Task brief:
Put the lines from the one containing "Given: Click the active_user legend label" through the one containing "The image size is (720, 436)." into a Markdown table with the columns Row and Line text. Include both end lines, number each row, and leave out blank lines.

# Extracted material start

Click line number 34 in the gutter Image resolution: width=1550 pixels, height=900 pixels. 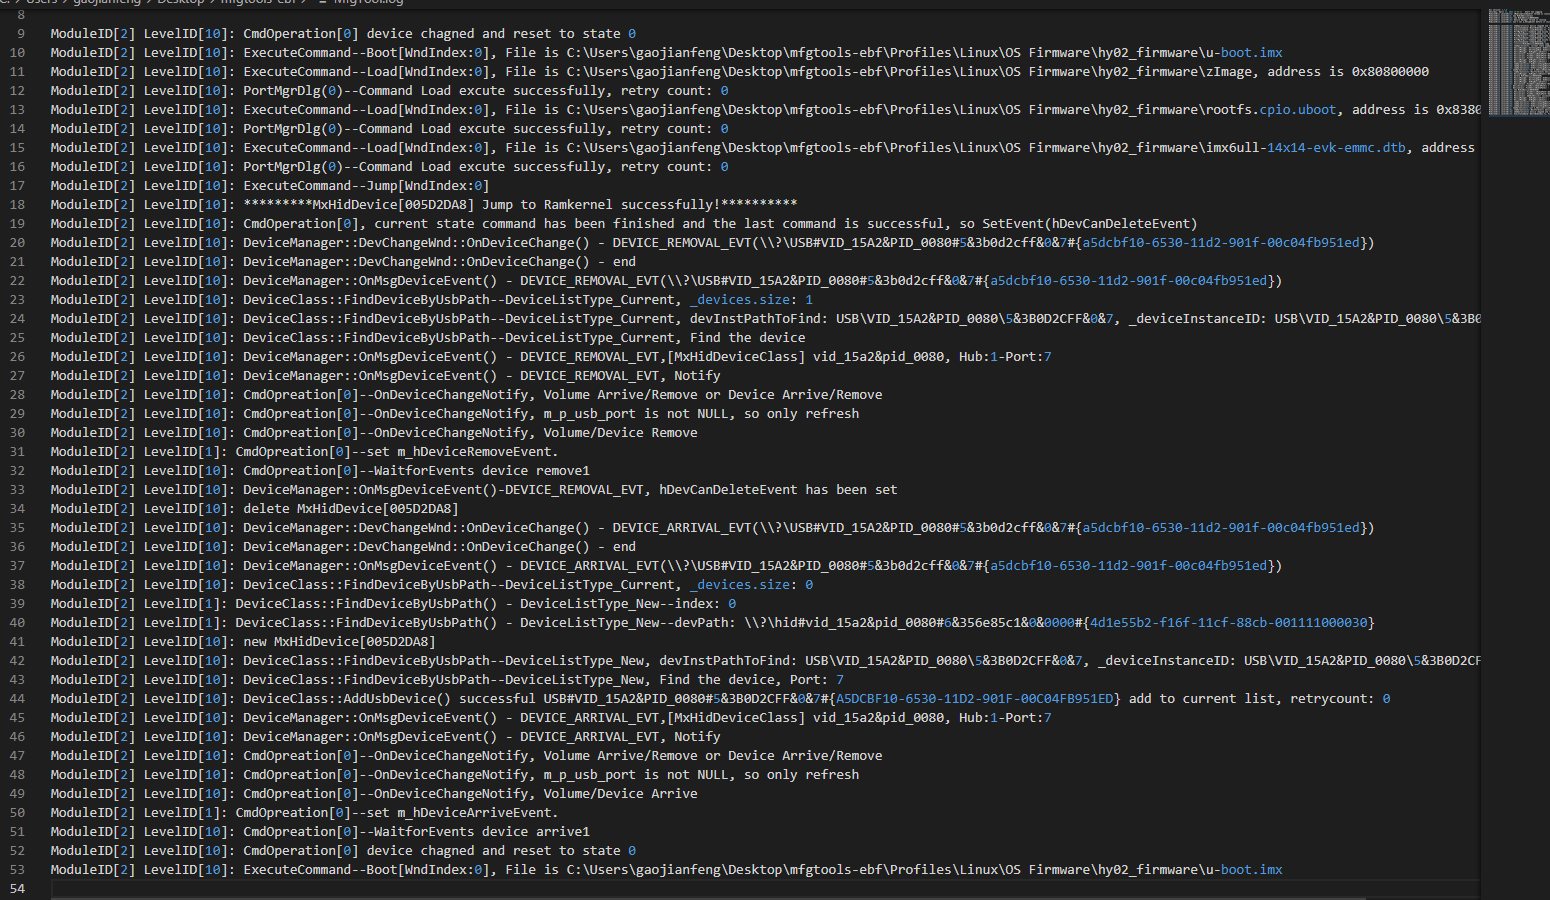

# Extracted material end
# Extracted material start

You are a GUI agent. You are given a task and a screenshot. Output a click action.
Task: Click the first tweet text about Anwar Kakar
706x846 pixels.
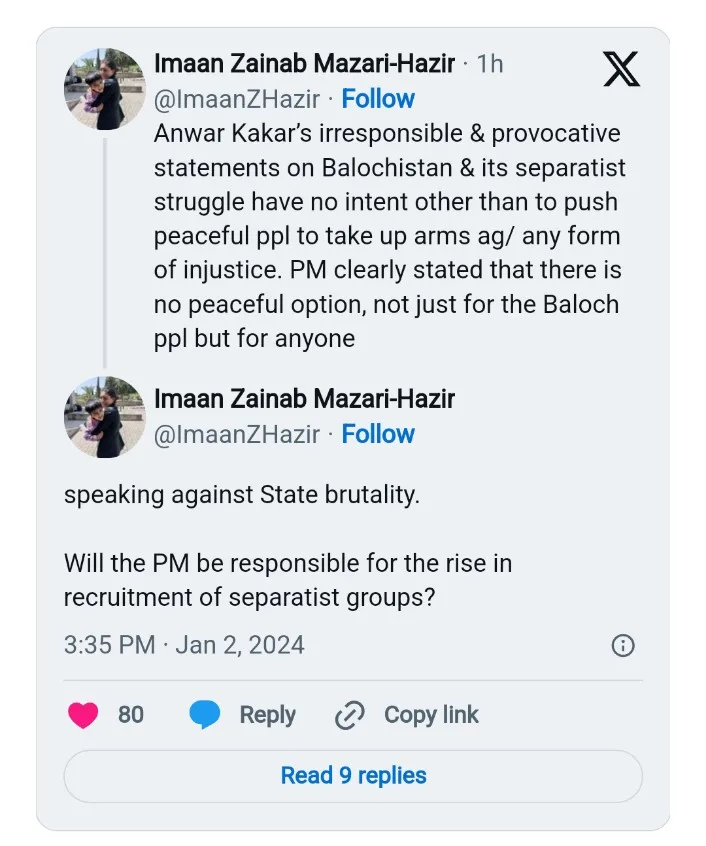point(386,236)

# Extracted material end
# Extracted material start

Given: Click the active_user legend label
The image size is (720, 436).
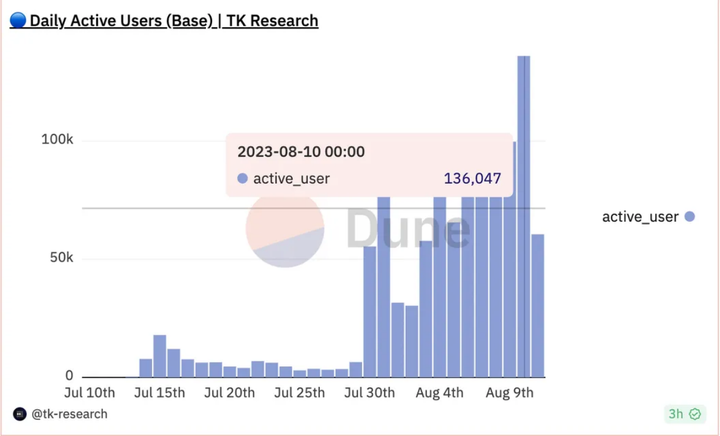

# Extracted material end

Response to this task:
| Row | Line text |
|---|---|
| 1 | Given: Click the active_user legend label |
| 2 | The image size is (720, 436). |